Between Tomorrow and Yesterday: charting Les Immatériaux as technoscientific event

In 1985 Jean-François Lyotard and Thierry Chaput co-curated the exhibition Les Immatériaux at the Centre Georges Pompidou in Paris. Set in a radically new scenography, with exhibits from science, art, and high-tech industry, Lyotard and Chaput posed the question: Can the ‘immaterials’ change the relationship of humans with the material, as it is fixed in the tradition of modernity, for example in the Cartesian programme: ‘to turn oneself into the master and owner of nature’? Lyotard believed that the development from an industrial society (handling matter) to an information society (processing data) would have profound effects on the human spirit. Now, he presumed, when technologies, above all telecommunications and computer sciences, are able to take over the tasks of the logos – by storing and processing dematerialised data – the relationship of humans with the material will have to change fundamentally.

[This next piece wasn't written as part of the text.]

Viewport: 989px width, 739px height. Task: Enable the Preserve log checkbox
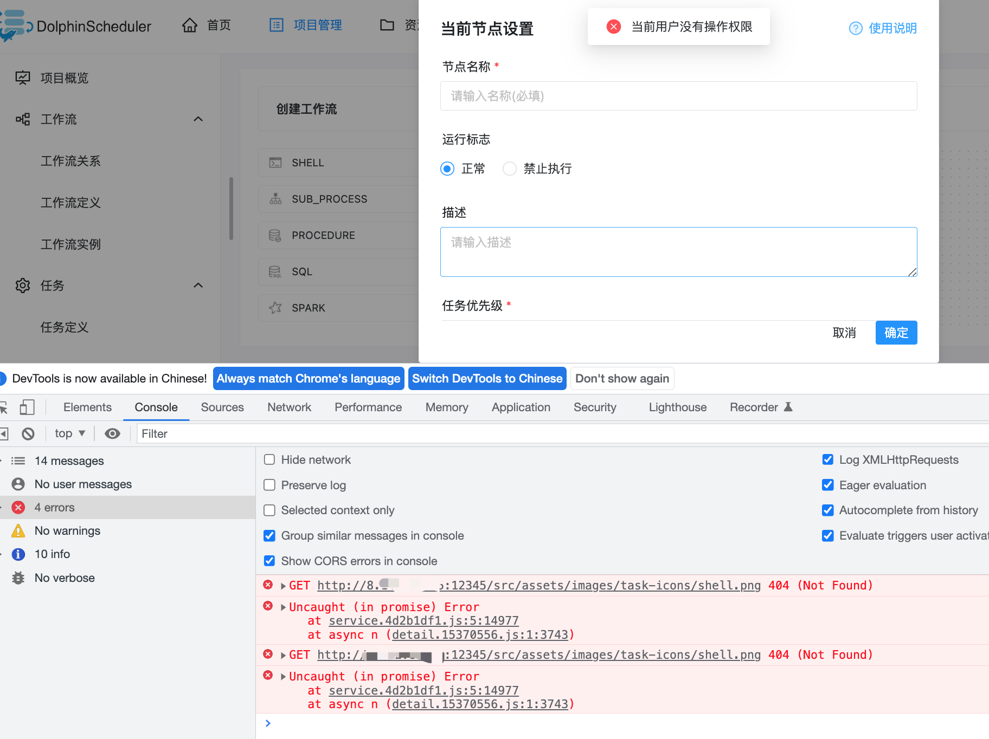269,484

New technologies were simultaneously the starting point for Lyotard’s philosophising Les Immatériaux, the central model for the exhibition’s layout, and the principal artistic means of the exhibition. Through the large number of computers, projections, and other high-tech devices, the exhibition as a whole functioned as a vast database, in which visitors, objects, scenographic elements, and sounds were in a steady exchange with one another. With these features Lyotard and Chaput transformed a picture of the future into an actuality, where visitors would glimpse the disconcerting experiences they would encounter a few years hence.
In our lecture we will show how Lyotard and Chaput used the exhibition as a complex medium to sensitise the visitors to the effects of new technologies on society and individuals. The starting point of our presentation will be Lyotard’s educational-philosophical principles, which had extensive consequences for the medium “exhibition”, for the role of the museum visitor, for the selection of the exhibits, and for the design of rooms, paths, light, sound and textual information.